If I tell it I live on a planet where the sky is green and later ask it if I went outside and looked at the sky what color I would see, it giving the correct answer is proof that constantly being in training mode is not required for it to "learn" it can "learn" just fine within the context of using inference mode and feeding it its own output as well as old inputs on every inference
Training a model is less like a brain learning and more like a brain evolving to do a specific function, and during inference is where the more human-like "learning" takes place. It is like a God specifying what way a brain should develop using a mathematical tool. It doesn't use neurons and has no real good analog to real biology at all, so to say it is required is just bizzare.

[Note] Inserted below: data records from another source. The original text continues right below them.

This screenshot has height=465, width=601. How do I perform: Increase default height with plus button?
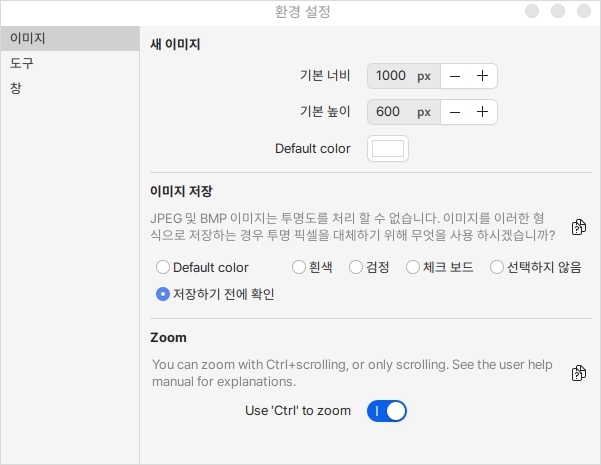point(482,112)
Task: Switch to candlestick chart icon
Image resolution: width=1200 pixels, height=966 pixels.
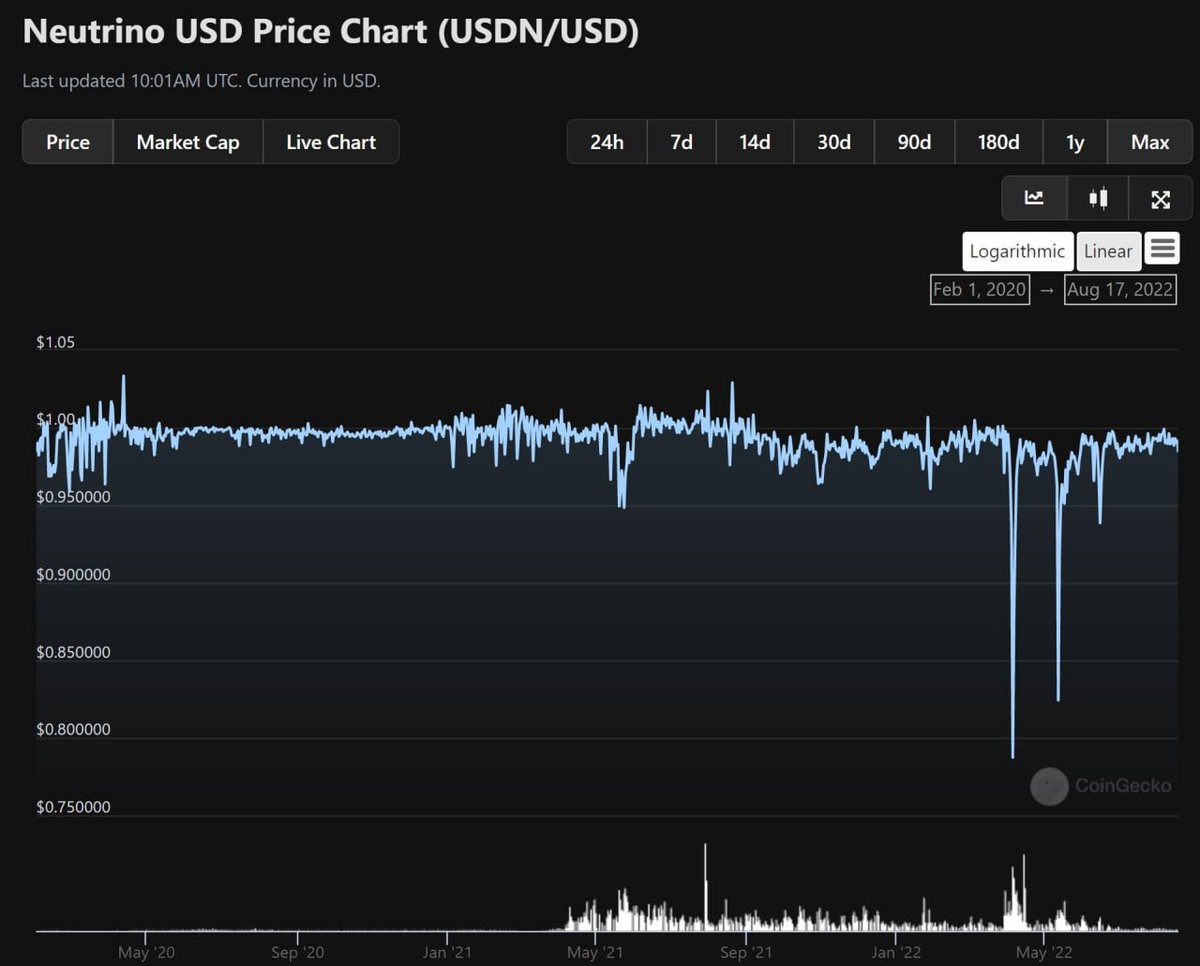Action: pyautogui.click(x=1097, y=197)
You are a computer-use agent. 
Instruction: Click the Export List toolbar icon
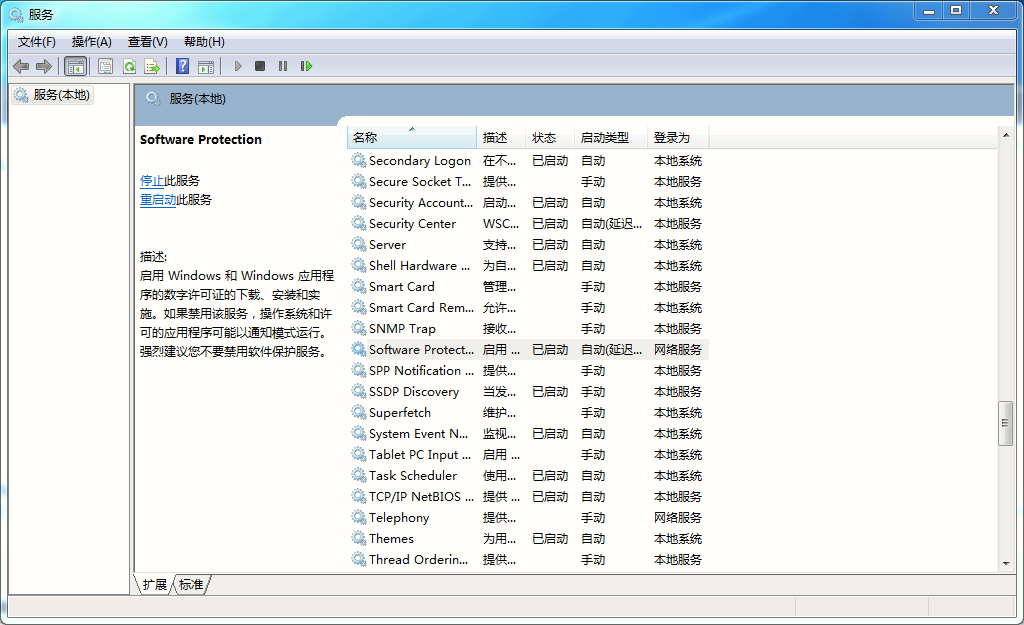coord(152,66)
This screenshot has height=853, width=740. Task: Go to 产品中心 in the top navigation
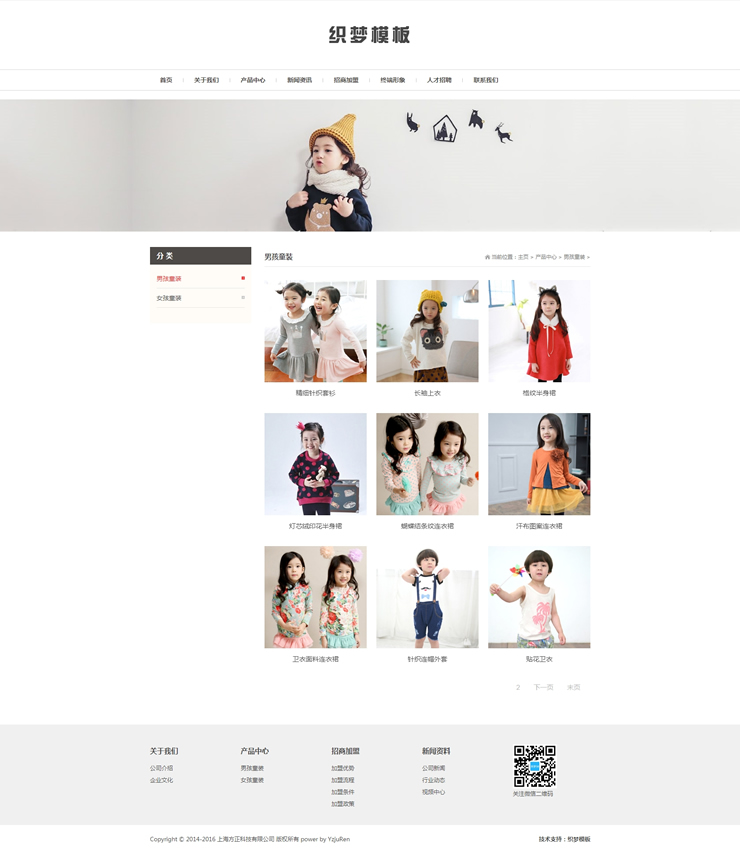click(x=253, y=80)
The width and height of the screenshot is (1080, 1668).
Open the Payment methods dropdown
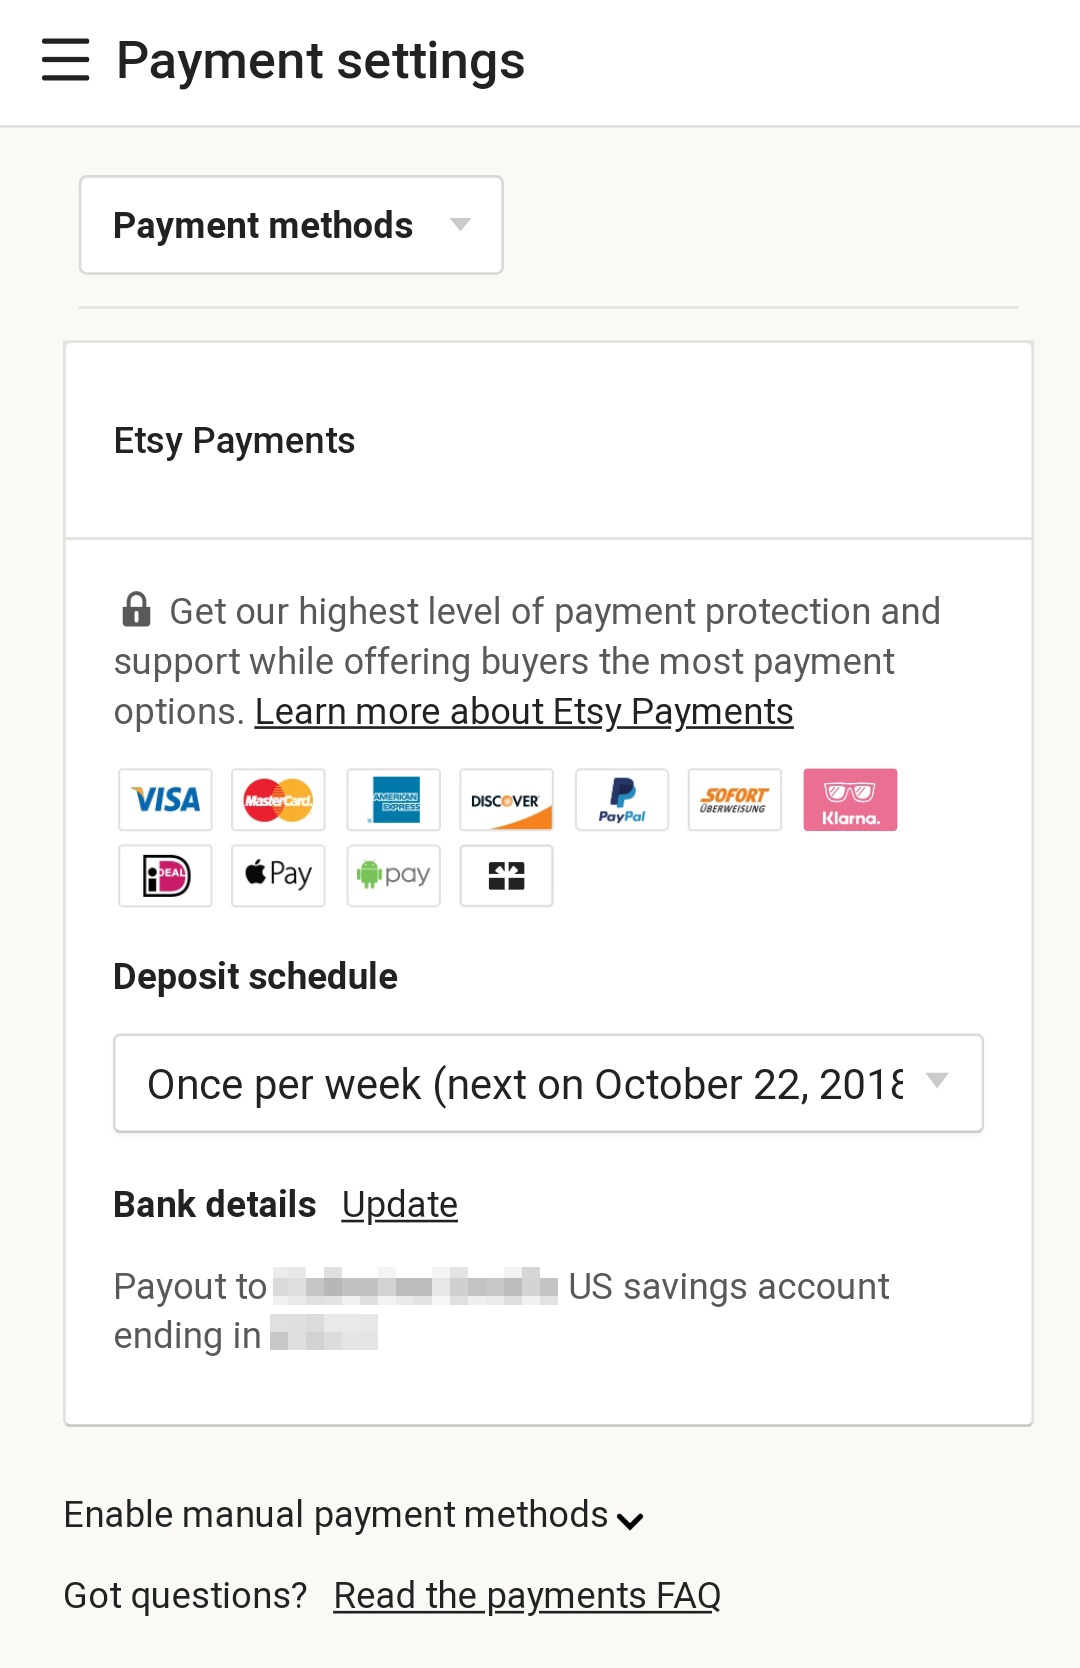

Gpt 3 is a continuation of gpt2, or I guess I just assumed that since it is closed source, but all open gpt models have worked this way, they train it and release the model, then they fire back up training starting where it left off. But like I said, as long as past information can effect future information, the exact method doesn't matter, and if you only have a basic understanding of chatgpt specifically,(which is becoming quite obvious) each tab can do that, I think it is very silly to say that consciousness has to cross over between browser tabs, where would you even come up with a stupid requirement like that? Humans consciousness does not cross over between human bodies. They are separate and can be created, learn, and destroyed completely separately
>artificial neuron in an NN has one activation function, one input and one output (even though the output can be and often is a vector or a matrix).
Which has been mathematically proven to be able to model any other system you could possibly think of, as long as each neuron has nonlinear behavior, then they can model any arbitrary system you come up with.
You can't just keep listing things that ai doesn't do and pretend it is self evident every conscious system would need to do that thing. You need to actually give a reason why a conscious system would need to have that function.